A higher order connectionist-net, based on a more complicated network structure and a more complex algorithm (the MetaGeneralized Delta Rule), has been demonstrated to result in higher learning rates.
Unsupervised learning algorithms are associated with the names of Grossberg and Carpenter, Kohonen, and Amari, although non-neural net algorithms such as ISODATA have been known for a long time and are used widely.
The Adaptive Resonance Theory (ART) networks of Grossberg and Carpenter are perhaps best viewed as aspects, and only aspects, of more generalized theories regarding human behavior. Insofar as its network algorithmic aspects are concerned, the idea is to organize a set of input patterns in accordance with how a pattern fits or does not fit a leader or prototype. However, as a pattern becomes accepted in a cluster, it in turn modifies the concept of that "prototype" somewhat. Two different versions of such nets exist. They are called ART 1 and ART 2 and are appropriate for discrete binary and continuous valued inputs respectively. This organizational step is important in any pattern information processing. It is interesting and important to note that the nets used in ART 1 and ART 2 and indeed in Kohonen's work are "flat" in the sense that there are no "hidden" layers. Such ART networks are often attributed to be susceptible to noise.

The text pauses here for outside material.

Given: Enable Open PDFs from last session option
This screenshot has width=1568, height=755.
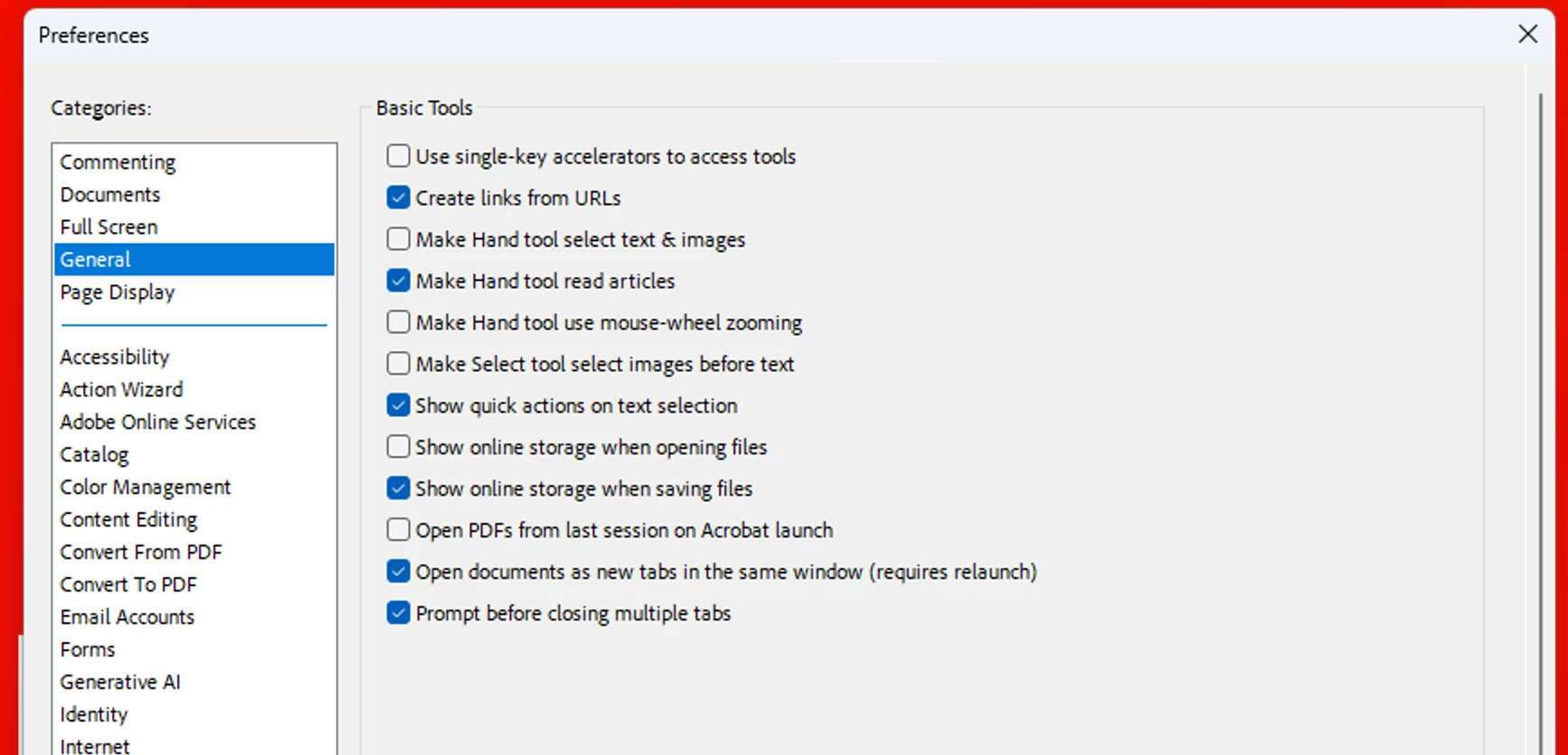Looking at the screenshot, I should coord(398,530).
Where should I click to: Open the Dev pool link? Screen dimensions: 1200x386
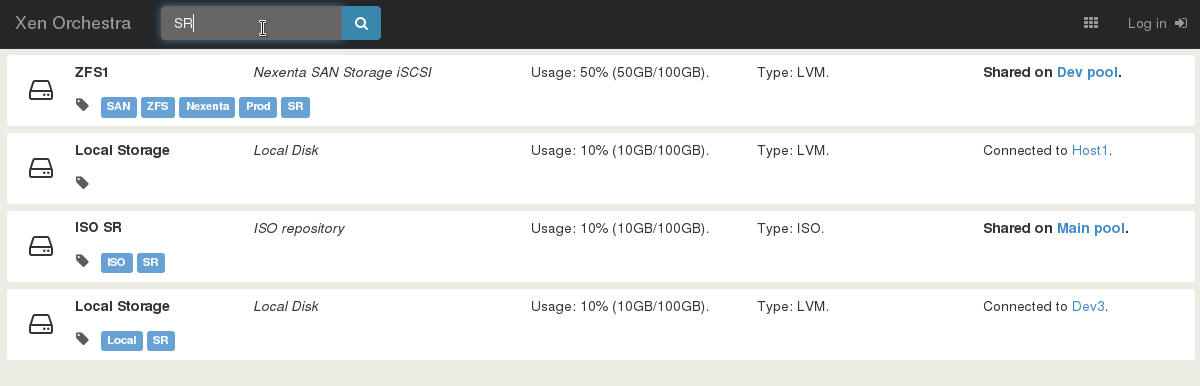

Another model, referred to as the Hopfield net is of limited practical use. The efficiency of storage is small, and at any storage level the incidence of errors may be high depending on the nature of the distortion in the input pattern. Some of the error characteristics can be helped through simulated "annealing" and limitations to storage capacity can be alleviated through use of "higher order" links, though at the cost of substantially increased computing burdens. In addition, the original Hopfield net is only auto-associative in the sense that a distorted pattern can only retrieve a corrected version of itself, but cannot retrieve another dissimilar pattern with which it had been "associated" during storage. This is a severe functional limitation. Tank and Hopfield, Kleinfeld, and others have attempted to deal with this associating a set of (Tij) links with any specific set of (tij) links so that onset of a specific cue pattern X'. causes the system to recognize it correctly as X and also to trigger an evolution of the net to X, an hetero-associated pattern.
Most of the present day neural net computing is being achieved with simulated parallel processing. The three above-noted types of algorithms and net implementations are, however, quite far apart.
However, significant pattern information processing tasks generally involve all three types of processing. Sets of complex patterns need to be stored in associated manners suitable for retrieval through cues; concepts for the basis of learning and information storage need to be learned (even inferred) through unsupervised self-organizing procedures; and finally "meaning" has to be given to the organized clusters and to the established associations through supervised learning.
The present invention contemplates a new and improved system of neural networks which overcomes all of the above-referred problems, and others, and provides a unified system for accomplishing neural networks which have heretofore been accomplished by independent, incompatible systems.